Every private equity firm likes to brag about its fund performance, to the point that terms like “top quartile” have virtually lost their meanings. But Oliver Gottschalg, a professor of management strategy at HEC in Paris, isn’t satisfied by knowing which group of firms are the world’s best-performers. He wants to rank them, one-by-one.
Gottschalg and Dow Jones this morning released their latest edition of the PE Performance Ranking Report, which analyzes 112 firms that raised around $726 billion for 726 funds between 1998 and 2007. Here is how Gottschalg explains his rankings:
The aggregate performance score is neither an IRR-type annual return measure nor a money multiple. It can only be interpreted relative to the average aggregate performance score of all firms we analyzed: An aggregate performance score of 1 means that a given PE Firm has an aggregate performance that is one “standard deviation” above the average performance, which would position it typically at the 85th percentile, i.e. 85% of all firms would have a lower aggregate performance.
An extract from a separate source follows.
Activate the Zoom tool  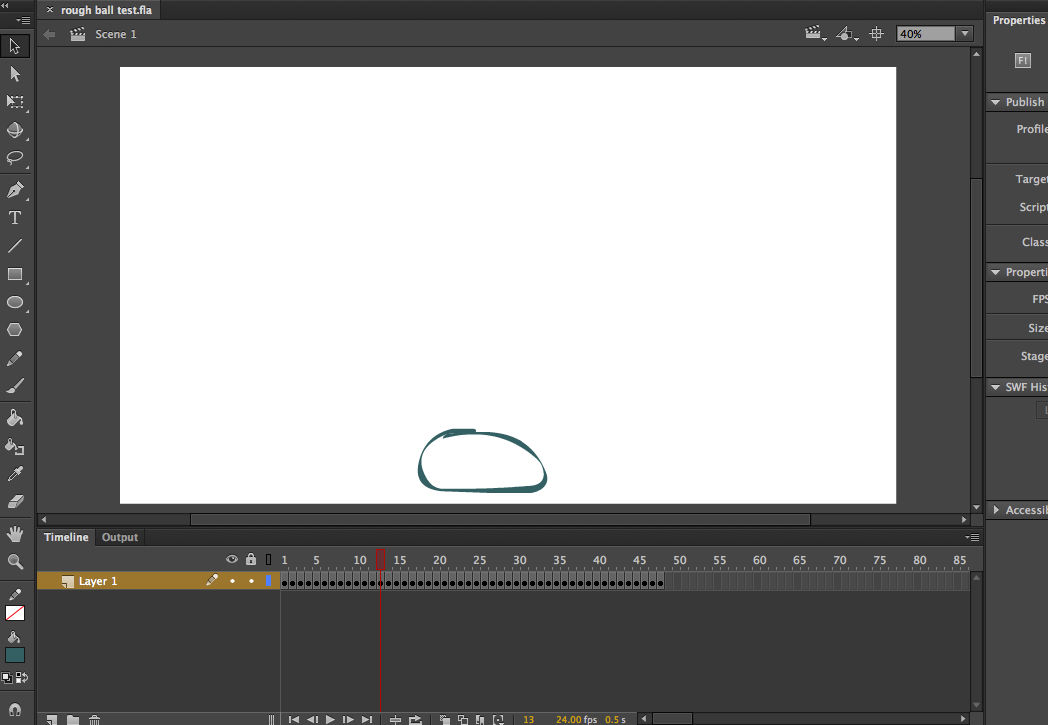[14, 561]
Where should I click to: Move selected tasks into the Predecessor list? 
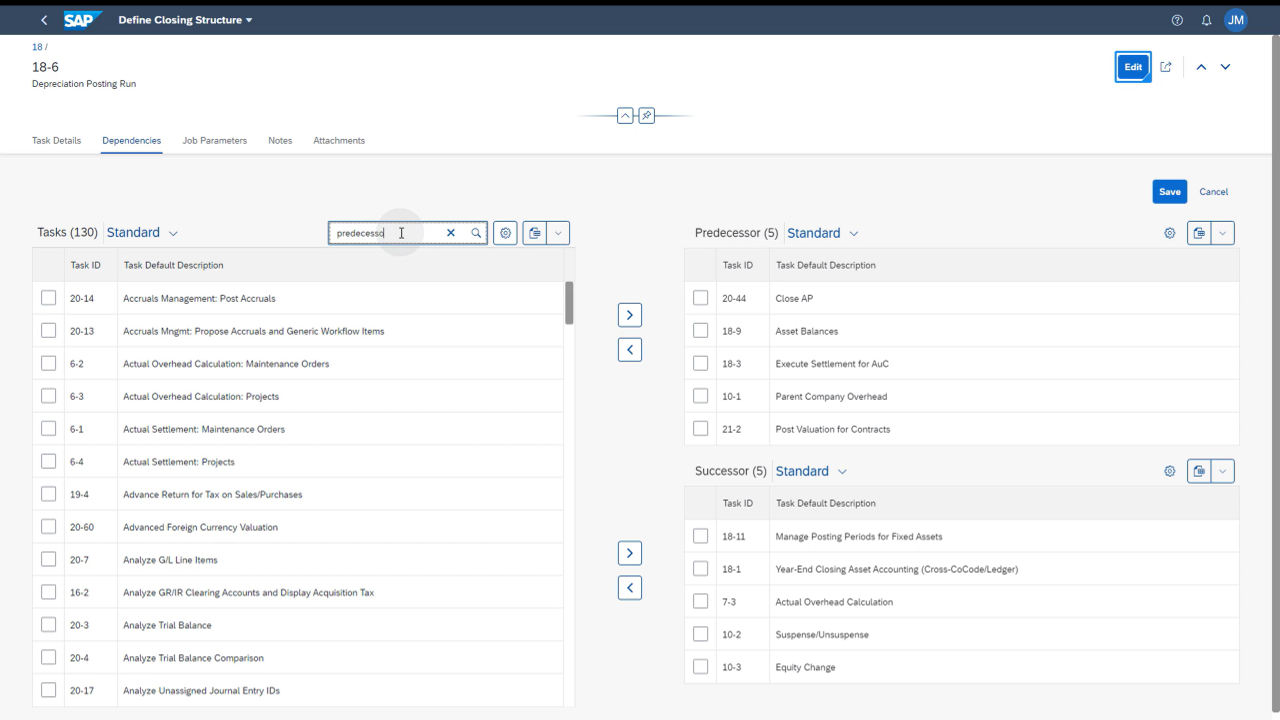(629, 314)
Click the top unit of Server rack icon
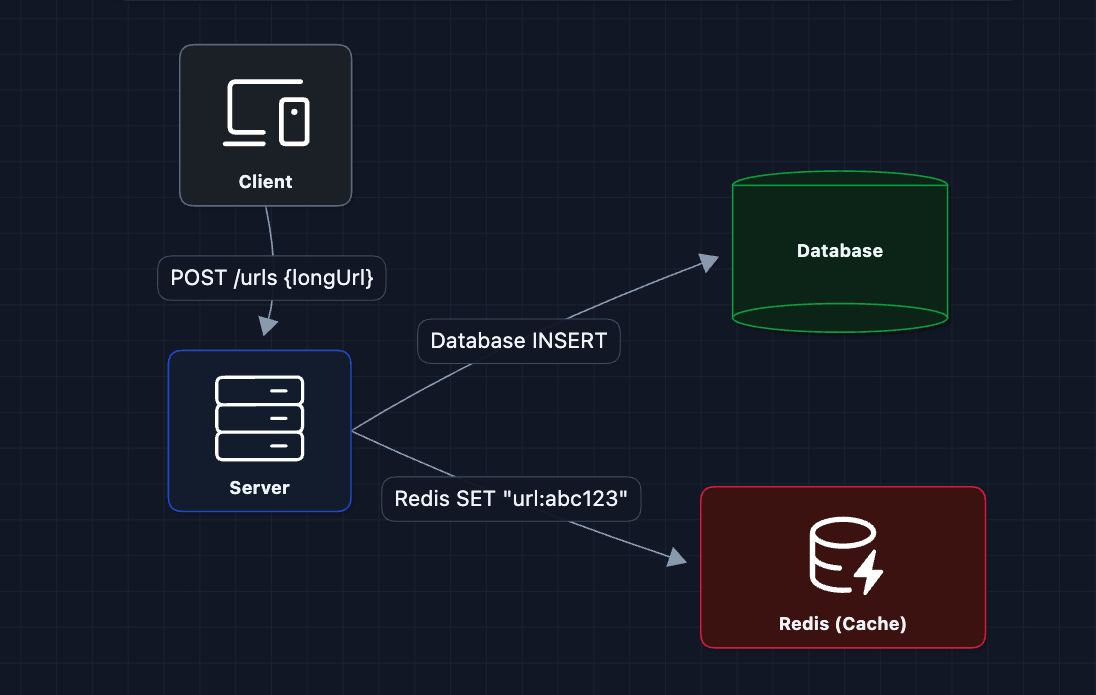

Also, an aggregate performance score of 2 means that performance is twice as high as for an aggregate performance score of 1. A PE Firm with the average performance has (by design) an aggregate performance score of 0.
This year’s top firm was Waterland Private Equity, a Dutch group founded in 1999, which received a score of 2.42. This was a jump from third place in last year’s ranking (when it received a 2.27). Leonard Green & Partners, which has led this ranking for the past two years, fell completely out of the top 20.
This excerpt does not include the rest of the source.